Novel siRNA Expressing Lymphoma Model Identify Distinct Molecular Mechanisms Regulating NFkB1 and NFkB2 Induced Cell Proliferation.

The NFkB pathway has been implicated in tumorigenesis of several lymphoid malignancies. Most aggressive lymphomas have a constitutively active NFkB. Activation of NFkB results in processing of p105 and p100 to produce p50 and p52, respectively, and degradation of IkB. As a result, heterodimers of p65 and p50 or p52 and REL-B are formed and translocated to the nucleus where they induce transcription. Previously, it has been suggested that NFkB regulation of cyclin D and Myc expression is important for cell proliferation. However, these studies fail to explain all the NFkB regulatory effects, as well as the role of each individual pathway. To address these questions we tested the effect of NFkB on proliferation in two virally mediated murine lymphoma cell lines over-expressing Tax/HTLV-1 oncoprotein (SC and BLA) after knocking down (KD) p105 or p100, using a lentivirus expressing siRNAs. After synchronization, cells were released for 24 hrs and the rate of proliferation and cell cycle analysis were measured by thymidine incorporation and PI staining (4,8,16,24 hrs), respectively. As it is seen below, KD p100 or p105 cell lines had a reduced rate of thymidine incorporation compare to controls (Luciferase-siRNA). However, minimal changes were observed between cell lines in cell cycle analysis. To confirm these findings, xenograft experiments with siRNA expressing cell lines were developed. These experiments demonstrated that KD p100 or p105 in xenografts, prevented (in some) or delayed tumor formation, reduced tumor size and prolonged disease free survival. We then investigated NFkB regulation of cell proliferation by assessing gene expression in each cell line. Our results revealed a distinct proliferation-related gene profile between pathways: KD p105 dependent genes include:

• Cell cycle: Cyclin D2, B2 and G, CDK-8, P27, RB6, Transcription factor Dp2 and AKT-substrate-1,

• Growth factors: Platelet derived growth factor and RhoG,

• RNA synthesis: RNA Pol III.

On the other hand KD p100 dependent genes include:

1. Cell cycle: Cyclin D1,B2, retinoblastoma-like 1 (p107), p16, ring box-1 and histone deacetylase 2,

2. Growth factors: HRAS and RhoG,

3. RNA/DNA synthesis: RNA pol III and DNA pol (p17), histone 1 and 2, and thymidine kinases.
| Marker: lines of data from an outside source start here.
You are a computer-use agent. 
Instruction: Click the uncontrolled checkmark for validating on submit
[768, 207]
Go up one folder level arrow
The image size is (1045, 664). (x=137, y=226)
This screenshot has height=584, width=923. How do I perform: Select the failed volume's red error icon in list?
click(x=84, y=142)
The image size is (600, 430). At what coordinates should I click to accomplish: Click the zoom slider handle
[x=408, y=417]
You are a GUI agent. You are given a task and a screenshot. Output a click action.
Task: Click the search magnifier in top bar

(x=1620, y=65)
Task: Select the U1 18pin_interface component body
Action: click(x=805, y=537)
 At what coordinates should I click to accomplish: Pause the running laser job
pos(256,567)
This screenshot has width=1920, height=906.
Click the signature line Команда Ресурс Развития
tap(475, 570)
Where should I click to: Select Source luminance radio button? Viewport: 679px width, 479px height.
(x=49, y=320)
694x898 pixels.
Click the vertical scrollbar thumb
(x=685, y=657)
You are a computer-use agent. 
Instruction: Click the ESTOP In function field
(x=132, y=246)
Interestingly, both KD cell lines share many over-expressed genes such as TGFB, p21, p53, RB7 and BRCA1. In conclusion, our novel experimental model demonstrates:

1. the main effect of both NFkB pathways involves DNA replication and early S phase.

2. KD of either p100 or p105 reduces tumor development.

3. The mechanism of cell proliferation regulated by each NFkB pathway is more complex than what was previously suspected; we suggest that RNA, DNA synthesis and regulation of p21, BRCA-1 and other cell cycle regulatory proteins also play an important role.